The House Government Operations Committee returned to two draft ethics bills on Wednesday. Jaye Pershing Johnson (General Counsel, Governor's Office) was up first, speaking to the good working relationship the Administration has with Ethics Commission. The Administration has no opposition to draft except to note that the Sheriffs already have a financial disclosure requirement. They believe these requirements should be equal and apply to all. Pershing Johnson had one caution however, which was that historically requirements for financial disclosures have a tendency to discourage folks from serving if the burden of disclosure is too great. She suggested that the Legislature might want to avoid giving the appearance of ‘weaponizing’ the Commission.
Christina Sivret (Executive Director, Vermont State Ethics Commission) provided a summary of the bill. The following is an excerpted copy of the summary. The purpose of the bill is to require that certain county officers both running for and holding office file financial disclosures. it would also create penalties for delinquent disclosures for candidates for State office, county office, State Senator, and State Representative.
The bill would grant the State Ethics Commission powers to perform supplemental investigations and hearings and to issue warnings, reprimands, and recommended actions if there is a finding that a violation has occurred. It would also create a full-time, exempt Legal Counsel position in the State Ethics Commission and reclassify the Executive Director of the State Ethics Commission from a part-time to a full-time State employee. As their scope would be expanding to municipalities, an additional member would be Added to the Ethics Commission that would be appointed by the Vermont League of Cities and Towns.
Current disclosure requirements include:
- Candidates for State office, State Senator, or State Representative must file financial disclosures.
- While in office, executive officers (Governor, Lieutenant Governor, Treasurer, Secretary of State, Auditor of Accounts, Attorney General, and agency secretaries, commissioners, and deputies under the Governor) file similar financial disclosures.
Current duties of the State Ethics Commission include:
- Making referrals and tracking complaints of alleged violations of:
- Governmental conduct regulated by law
- Of the Department of Human Resources Personnel Policy and Procedure Manual
- State campaign finance law
- Providing ethics training
- Issue guidance and advisory opinions regarding ethical conduct
The disclosure requirements for all office holders would be tightened to include:
- Sources of personal income:
- The names of any clients who had business before any municipal or State office, department, or agency during the previous 12 months.

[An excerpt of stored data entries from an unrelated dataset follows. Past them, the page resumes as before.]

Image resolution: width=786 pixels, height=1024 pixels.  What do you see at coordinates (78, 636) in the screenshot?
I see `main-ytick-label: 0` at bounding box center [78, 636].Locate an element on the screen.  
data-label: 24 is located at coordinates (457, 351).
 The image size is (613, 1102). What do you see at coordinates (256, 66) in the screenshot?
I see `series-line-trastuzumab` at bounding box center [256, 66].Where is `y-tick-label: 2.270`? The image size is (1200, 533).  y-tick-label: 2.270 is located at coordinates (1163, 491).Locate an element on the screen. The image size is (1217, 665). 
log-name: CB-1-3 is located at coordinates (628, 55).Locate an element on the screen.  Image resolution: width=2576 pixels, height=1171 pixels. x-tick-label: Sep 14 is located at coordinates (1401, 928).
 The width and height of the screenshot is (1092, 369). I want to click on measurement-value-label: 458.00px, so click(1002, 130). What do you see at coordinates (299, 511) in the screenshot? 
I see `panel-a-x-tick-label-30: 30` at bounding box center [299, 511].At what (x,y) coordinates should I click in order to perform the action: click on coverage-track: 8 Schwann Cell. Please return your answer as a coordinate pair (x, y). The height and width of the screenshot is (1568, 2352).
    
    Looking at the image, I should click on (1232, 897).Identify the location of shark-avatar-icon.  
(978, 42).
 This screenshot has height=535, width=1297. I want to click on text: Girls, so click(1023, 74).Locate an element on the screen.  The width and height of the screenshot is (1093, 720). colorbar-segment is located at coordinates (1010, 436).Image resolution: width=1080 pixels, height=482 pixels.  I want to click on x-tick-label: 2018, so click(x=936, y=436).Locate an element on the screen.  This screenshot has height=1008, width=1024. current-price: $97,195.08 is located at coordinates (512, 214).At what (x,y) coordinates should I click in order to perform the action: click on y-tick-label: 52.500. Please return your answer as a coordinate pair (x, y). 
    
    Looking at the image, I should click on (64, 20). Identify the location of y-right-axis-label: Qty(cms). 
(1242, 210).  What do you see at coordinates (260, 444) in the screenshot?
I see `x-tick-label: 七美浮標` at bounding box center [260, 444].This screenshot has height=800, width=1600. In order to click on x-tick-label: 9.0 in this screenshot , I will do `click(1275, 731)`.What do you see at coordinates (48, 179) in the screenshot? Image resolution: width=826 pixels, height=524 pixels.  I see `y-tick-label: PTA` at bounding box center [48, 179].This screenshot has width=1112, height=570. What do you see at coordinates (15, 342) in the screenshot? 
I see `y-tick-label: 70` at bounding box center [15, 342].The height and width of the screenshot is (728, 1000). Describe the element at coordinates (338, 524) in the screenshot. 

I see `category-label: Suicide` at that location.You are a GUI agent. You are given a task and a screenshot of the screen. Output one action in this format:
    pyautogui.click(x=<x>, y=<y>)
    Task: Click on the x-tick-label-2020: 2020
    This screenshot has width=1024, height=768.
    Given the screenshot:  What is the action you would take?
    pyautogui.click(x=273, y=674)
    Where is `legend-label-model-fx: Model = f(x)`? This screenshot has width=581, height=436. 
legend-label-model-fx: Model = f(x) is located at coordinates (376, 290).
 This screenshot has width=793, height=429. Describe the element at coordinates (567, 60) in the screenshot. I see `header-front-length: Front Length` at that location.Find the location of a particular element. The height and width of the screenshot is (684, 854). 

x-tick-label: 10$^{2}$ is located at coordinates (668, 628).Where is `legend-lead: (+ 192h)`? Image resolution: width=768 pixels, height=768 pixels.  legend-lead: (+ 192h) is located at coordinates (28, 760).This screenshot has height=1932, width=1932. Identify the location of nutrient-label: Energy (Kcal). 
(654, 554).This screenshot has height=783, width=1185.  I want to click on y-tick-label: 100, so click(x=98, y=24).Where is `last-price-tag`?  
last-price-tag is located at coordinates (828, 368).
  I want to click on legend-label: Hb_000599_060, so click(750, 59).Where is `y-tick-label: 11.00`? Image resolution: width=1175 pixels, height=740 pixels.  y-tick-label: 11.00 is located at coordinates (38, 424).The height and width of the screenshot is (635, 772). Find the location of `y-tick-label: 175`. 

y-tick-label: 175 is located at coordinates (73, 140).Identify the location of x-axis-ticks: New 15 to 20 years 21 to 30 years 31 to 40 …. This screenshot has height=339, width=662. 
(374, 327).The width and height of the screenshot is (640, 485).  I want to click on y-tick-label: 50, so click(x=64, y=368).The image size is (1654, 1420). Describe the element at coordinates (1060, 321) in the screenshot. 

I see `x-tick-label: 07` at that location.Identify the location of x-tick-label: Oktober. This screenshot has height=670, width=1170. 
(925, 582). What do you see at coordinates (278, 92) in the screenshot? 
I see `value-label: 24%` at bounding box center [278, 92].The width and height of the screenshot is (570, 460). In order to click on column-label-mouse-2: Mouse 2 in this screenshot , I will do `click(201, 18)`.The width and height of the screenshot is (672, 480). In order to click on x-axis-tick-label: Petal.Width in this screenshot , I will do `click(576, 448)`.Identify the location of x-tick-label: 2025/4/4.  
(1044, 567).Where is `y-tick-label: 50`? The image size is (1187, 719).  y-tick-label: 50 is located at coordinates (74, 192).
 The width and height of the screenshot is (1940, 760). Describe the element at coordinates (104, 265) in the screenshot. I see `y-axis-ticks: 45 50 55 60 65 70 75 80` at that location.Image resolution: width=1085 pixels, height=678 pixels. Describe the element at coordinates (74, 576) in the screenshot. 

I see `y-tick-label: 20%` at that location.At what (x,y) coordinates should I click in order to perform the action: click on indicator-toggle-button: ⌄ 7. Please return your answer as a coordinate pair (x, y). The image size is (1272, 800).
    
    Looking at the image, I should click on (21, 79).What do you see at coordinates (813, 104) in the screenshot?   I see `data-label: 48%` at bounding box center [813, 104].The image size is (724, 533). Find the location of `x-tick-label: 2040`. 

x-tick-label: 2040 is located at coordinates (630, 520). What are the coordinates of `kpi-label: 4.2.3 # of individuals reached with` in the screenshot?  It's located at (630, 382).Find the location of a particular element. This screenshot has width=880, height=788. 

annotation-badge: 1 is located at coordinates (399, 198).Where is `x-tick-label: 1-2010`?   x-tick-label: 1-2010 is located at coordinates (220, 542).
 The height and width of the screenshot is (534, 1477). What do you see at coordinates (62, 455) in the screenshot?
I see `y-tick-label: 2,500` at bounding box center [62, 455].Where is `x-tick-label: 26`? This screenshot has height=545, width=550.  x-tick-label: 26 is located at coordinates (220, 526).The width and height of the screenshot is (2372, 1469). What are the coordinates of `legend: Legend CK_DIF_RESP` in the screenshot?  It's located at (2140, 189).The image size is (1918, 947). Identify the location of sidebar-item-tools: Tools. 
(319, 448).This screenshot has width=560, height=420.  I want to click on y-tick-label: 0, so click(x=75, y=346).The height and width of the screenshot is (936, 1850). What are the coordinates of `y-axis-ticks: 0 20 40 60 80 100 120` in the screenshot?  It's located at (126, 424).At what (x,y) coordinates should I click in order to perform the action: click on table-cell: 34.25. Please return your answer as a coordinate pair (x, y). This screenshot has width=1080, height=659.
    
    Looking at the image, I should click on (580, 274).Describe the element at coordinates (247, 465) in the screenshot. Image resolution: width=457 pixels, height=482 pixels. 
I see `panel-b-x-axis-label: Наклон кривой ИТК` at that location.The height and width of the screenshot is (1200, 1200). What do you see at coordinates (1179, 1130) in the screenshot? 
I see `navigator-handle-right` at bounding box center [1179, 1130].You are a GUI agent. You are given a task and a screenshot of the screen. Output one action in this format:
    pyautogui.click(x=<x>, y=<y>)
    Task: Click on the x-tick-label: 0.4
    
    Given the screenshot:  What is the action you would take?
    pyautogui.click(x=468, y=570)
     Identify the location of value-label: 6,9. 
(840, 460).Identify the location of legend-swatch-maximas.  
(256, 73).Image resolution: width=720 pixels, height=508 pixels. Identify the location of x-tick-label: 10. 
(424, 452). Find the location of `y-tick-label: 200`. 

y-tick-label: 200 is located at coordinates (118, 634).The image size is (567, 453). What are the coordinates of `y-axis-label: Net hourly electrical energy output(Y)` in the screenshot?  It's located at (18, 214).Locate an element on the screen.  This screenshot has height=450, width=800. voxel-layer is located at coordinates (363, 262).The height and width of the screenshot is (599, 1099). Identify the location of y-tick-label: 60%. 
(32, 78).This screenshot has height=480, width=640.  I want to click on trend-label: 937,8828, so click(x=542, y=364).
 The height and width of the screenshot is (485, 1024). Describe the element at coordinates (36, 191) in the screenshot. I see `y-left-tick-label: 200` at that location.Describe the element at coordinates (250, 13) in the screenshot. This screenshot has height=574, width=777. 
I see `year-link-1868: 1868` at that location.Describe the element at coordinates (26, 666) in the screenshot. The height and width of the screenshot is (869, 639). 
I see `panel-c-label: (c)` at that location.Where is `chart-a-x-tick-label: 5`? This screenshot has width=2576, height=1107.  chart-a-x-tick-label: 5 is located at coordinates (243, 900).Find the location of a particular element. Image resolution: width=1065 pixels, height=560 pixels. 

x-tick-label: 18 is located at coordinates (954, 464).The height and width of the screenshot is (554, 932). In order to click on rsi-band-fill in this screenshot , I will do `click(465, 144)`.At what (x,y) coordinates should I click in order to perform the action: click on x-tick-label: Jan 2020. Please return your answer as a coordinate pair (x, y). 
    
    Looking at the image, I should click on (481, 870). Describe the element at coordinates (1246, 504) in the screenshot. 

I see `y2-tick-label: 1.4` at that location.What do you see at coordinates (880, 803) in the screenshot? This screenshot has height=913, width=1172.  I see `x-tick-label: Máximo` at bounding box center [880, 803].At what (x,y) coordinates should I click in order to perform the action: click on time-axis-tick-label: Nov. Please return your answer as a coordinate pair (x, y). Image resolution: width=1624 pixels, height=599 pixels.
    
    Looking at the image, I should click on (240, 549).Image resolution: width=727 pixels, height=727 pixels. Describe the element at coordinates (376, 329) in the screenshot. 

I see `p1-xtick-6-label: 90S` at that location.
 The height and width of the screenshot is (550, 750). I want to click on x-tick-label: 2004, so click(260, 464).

- The names of clients from whom the candidate has received $10,000.00 or more in the previous 12 months.
- Investment income, including individual stock holdings or investments valued at $10,000.00 or more at any point in the previous 12 months.
- Membership on any Boards, commissions, or other entities that make decisions about the allocation or disbursement of State funds over the previous 12 months.
- Loans made to a company if the candidate owned more than 10% of that company and if the loan was not commercially reasonable and made in the ordinary course of business.
- Companies in which the candidate had an ownership or controlling interest in the previous 12 months that had business with the State or municipality.
- The full name of the candidate’s spouse or domestic partner.
The bill would empower the State Ethics Commission to independently investigate and hold hearings regarding ethics complaints. Based on the findings of the investigation, it can issue warnings, reprimands, and other recommended actions. This could include facilitated mediation, additional training and education, referrals to counseling and wellness support, or other remedial actions. The individual against whom the complaint is brought is afforded a right to be heard at the hearing, notice of investigation and hearings, and the result of any investigation. The complainant shall also have the right to be heard.
Another provision in the bill would require those entities to which the Commission refers complaints to report back annually “with aggregate data on ethics complaints not submitted to the Commission, with the complaints separated by topic, and the disposition of those complaints, including any prosecution, enforcement action, or dismissal.” Those reporting entities include the office of the Attorney General and State’s Attorneys’ offices, the Department of Human Resources, the House and Senate Ethics Panels, the Judicial Conduct Board, the Professional Responsibility Board, and the Office of the State Court Administrator.